§ **DOCUMENT EXCERPT**:
■ ■ ■ ■ ■

The World Health Organisation has joined the wider United Nations in appealing to Israel to immediately rescind orders for the evacuation of over 1 million people living north of Wadi Gaza.
According to the statement released by the World Body on Friday, said the mass evacuation would be disastrous for patients, health workers and other civilians left behind or caught in the mass movement.
The Israeli army ordered 1.1 million Palestinians to get out of Gaza and move south within the next 24 hours. Deadline expected to expire in a few as Israel appears set for a massive ground invasion of Gaza with over 300,000 soldiers.
While reacting to the order, the United Nations said, “This is about 1.1 million people. The same order applied to all UN personnel and those taking refuge in UN facilities – including schools, health centers and clinics.”
In statement, the UN considers it impossible to carry out such a movement without catastrophic humanitarian consequences, urged that such order, be revoked, avoiding what could turn an already tragic situation into a catastrophic one.
Bolstering the UN’s statement, the World Health Organisation said that with the ongoing airstrikes and closed borders, civilians have no safe place to go, adding that almost half of the population of Gaza is under 18 years of age.
WHO said further, “With dwindling supplies of safe food, clean water, health services, and without adequate shelter, children and adults, including the elderly, will all be at heightened risk of disease.
It added that the Palestinian Ministry of Health informed the World Health Body that it’s impossible to evacuate vulnerable hospital patients without endangering their lives, saying vulnerable patients include those who are critically injured or dependent on life support.

■ ■ ■ ■ ■

§ **DATA SHOWN**:
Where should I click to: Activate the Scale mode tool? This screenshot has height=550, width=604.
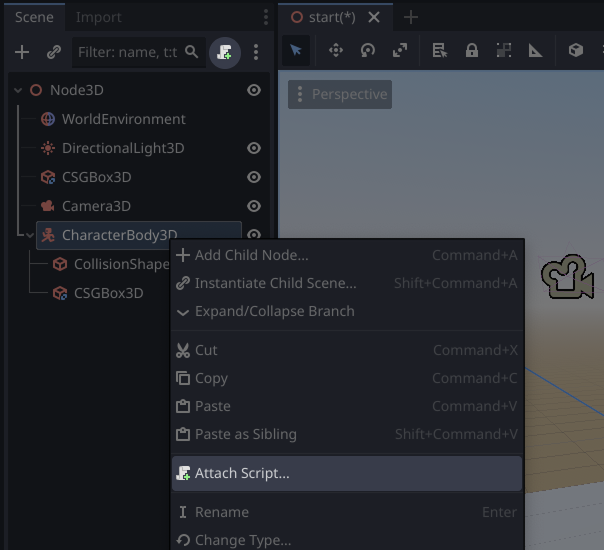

■ ■ ■ ■ ■

§ **ASSIGNMENT**: According to the article on the Gaza evacuation order, what portion of Gaza's population is under 18 years of age? The lines have no connection to the article on the Gaza evacuation order.

§ **ANSWER BOX**: Almost half of Gaza's population is under 18 years of age.